This is the “snack” my 16-year-old son made for himself after school.
That’s buttered noodles and mashed potatoes mixed with meatloaf. I asked him if he thought he should eat something more healthy for his “snack” and he said, “I don’t want vegetables when I’m really hungry. They’re not good.” I told him, “well, you might not think they’re good, but they’re good for you.”
He thought for a second and said, “Mom, it’s like going to school after school is over. See, I know school is good for me, but I don’t like it. That’s why I don’t go to school after school is over.”
Right. That’s exactly like snacking on vegetables.
A few hours later (once the lug of starchy foods had made its way from his stomach into our plumbing) he got ready to go to a pick-up soccer game. He wanted to skip dinner so he wouldn’t have to play on a full stomach. I told him that was fine, as long as he had little snack to hold him over. Inexplicably, he had an apple. As I watched him eat (if you’ve ever fed a horse and apple you can go ahead and picture that – it’s pretty much the same thing) I noticed the shorts he was wearing were filthy. Really filthy. I asked if he was planning to wear those shorts to the game. He said, “No, Mom I’m going to change into jeans. Duh.”

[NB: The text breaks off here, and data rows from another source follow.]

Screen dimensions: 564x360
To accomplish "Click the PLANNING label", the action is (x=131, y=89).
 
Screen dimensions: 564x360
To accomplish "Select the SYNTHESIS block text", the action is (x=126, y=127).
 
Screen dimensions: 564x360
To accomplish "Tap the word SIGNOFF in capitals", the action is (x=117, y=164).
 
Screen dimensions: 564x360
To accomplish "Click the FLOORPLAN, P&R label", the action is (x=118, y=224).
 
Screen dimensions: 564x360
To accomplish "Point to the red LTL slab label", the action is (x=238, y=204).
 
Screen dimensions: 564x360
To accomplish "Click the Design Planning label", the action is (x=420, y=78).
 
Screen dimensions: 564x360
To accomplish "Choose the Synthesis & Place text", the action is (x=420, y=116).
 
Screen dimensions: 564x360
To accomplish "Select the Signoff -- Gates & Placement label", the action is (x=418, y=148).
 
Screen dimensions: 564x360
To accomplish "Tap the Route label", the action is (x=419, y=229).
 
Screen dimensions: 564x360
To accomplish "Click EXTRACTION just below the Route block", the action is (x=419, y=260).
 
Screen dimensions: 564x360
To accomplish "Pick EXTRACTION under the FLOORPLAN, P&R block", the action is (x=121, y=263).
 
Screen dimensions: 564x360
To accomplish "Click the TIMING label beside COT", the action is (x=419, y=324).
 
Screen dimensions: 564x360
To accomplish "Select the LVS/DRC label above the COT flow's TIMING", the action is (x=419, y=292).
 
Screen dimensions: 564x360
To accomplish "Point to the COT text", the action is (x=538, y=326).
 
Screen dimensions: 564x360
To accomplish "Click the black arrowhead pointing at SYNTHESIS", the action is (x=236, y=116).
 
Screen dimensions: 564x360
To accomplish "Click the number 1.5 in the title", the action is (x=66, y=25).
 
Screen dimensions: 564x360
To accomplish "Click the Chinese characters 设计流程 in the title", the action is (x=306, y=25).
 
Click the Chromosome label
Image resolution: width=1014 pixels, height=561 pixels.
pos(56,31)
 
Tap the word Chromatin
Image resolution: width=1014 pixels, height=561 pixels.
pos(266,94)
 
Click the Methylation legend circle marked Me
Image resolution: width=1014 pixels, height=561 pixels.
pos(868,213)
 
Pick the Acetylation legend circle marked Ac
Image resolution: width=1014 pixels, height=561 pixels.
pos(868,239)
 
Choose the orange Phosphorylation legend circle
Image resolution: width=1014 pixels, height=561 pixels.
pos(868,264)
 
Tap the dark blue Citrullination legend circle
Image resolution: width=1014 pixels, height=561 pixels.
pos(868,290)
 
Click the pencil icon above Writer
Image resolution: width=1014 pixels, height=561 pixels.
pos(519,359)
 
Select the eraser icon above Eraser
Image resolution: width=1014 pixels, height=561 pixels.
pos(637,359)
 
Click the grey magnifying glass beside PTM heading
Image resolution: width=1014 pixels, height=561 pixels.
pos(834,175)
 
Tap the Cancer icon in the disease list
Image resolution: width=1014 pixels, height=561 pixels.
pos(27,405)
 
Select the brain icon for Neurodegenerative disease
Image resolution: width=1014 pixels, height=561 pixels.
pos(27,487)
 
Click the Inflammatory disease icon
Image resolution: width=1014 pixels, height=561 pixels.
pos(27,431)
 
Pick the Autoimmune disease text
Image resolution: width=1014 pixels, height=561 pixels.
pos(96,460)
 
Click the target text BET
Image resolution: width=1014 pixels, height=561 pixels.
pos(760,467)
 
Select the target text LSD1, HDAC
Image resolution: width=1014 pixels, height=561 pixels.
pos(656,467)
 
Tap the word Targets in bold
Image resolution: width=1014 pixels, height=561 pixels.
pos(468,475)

I don’t appreciate his sarcasm. I pointed out that those shorts made him look homeless. He didn’t care.
The soccer socks he had on looked equally disgusting. I asked if they were clean. He said, “Yes, they’re clean. I checked. I sniffed them. That’s what I always do with my socks. I hold them up to my face and sniff them really hard to see if they smell bad. Sometimes it gives me a headache.”
I said, “you know, some of us do this weird thing, we put clean clothes in the drawer and then after we wear them we put them in the hamper. That way we don’t have to get headaches from sniffing our socks.”
“Mom, you lost me at drawer. YOLO!”
I decided not to ask how he knew if his underwear were clean.